Microsoft’s Copilot “miss” is the headline, but the real story is that the cloud money machine is on fire, capacity is tapped, and hyperscalers are in an arms race that makes cutting AI capex about as realistic as a diet during Thanksgiving.  That dynamic turns NVIDIA GPUs into the pickaxes in a gold rush, while the market keeps pretending one quarter of Copilot attach rates is the master valuation metric.

The narrative is “Copilot isn’t scaling fast enough, AI monetization is disappointing, time to question the AI spend.”  If the analysts left the ivory tower for one ,moment, they would see that Microsoft’s cloud and AI-related capex has exploded into the tens of billions per quarter, while Azure keeps compounding at high-20s to 40% growth with AI adding multiple points of incremental growth.

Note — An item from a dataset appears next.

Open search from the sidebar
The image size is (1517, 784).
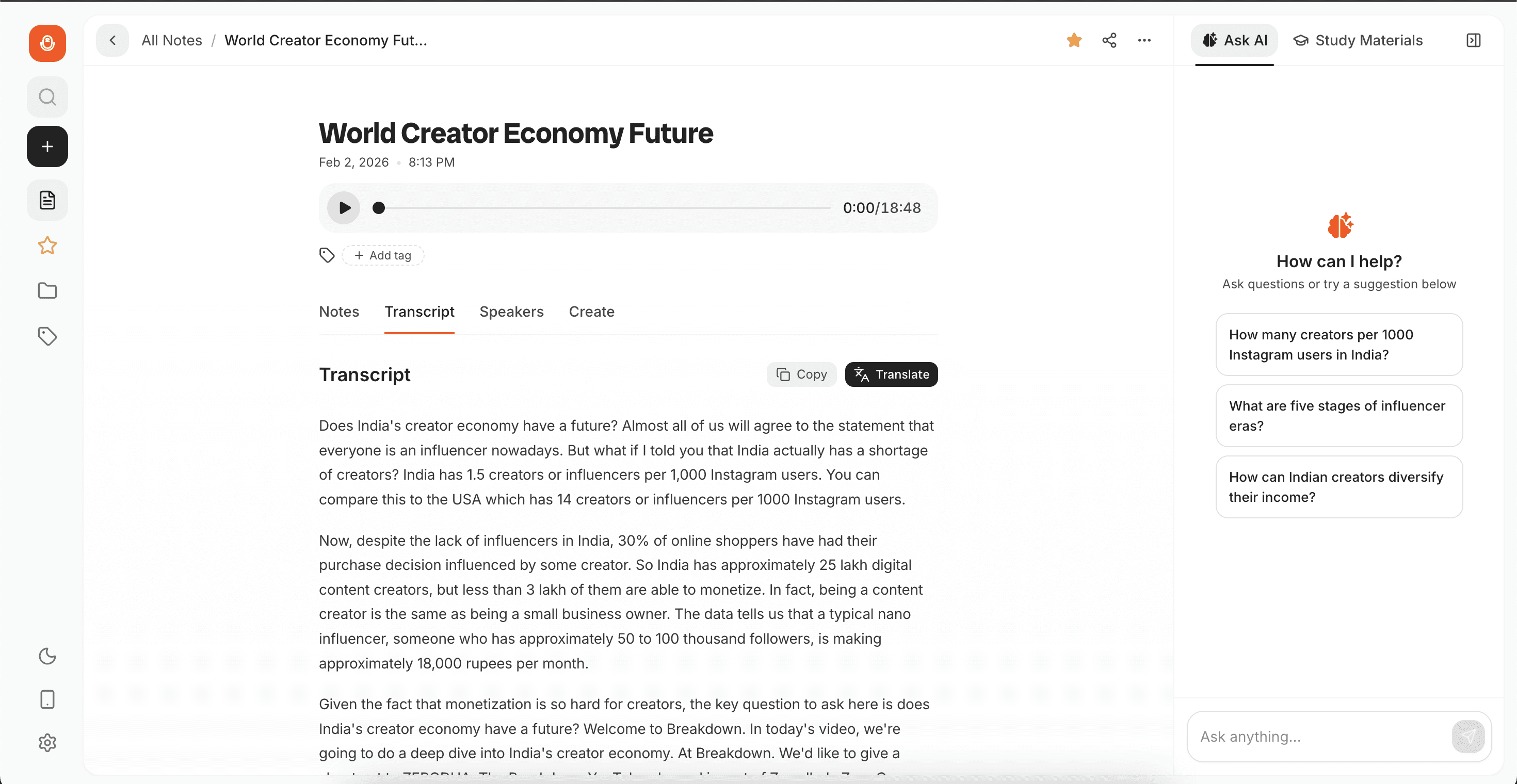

Investors are screaming about a software SKU while ignoring that cloud is more than half of Microsoft’s revenue and is still gaining share in a global market already pushing toward a trillion dollars.  Even if Copilot underwhelms near term, the workloads that matter—LLM hosting, inference, fine-tuning, and every “AI inside” enterprise app—still have to live on Azure, and that’s where the actual cash compounding happens.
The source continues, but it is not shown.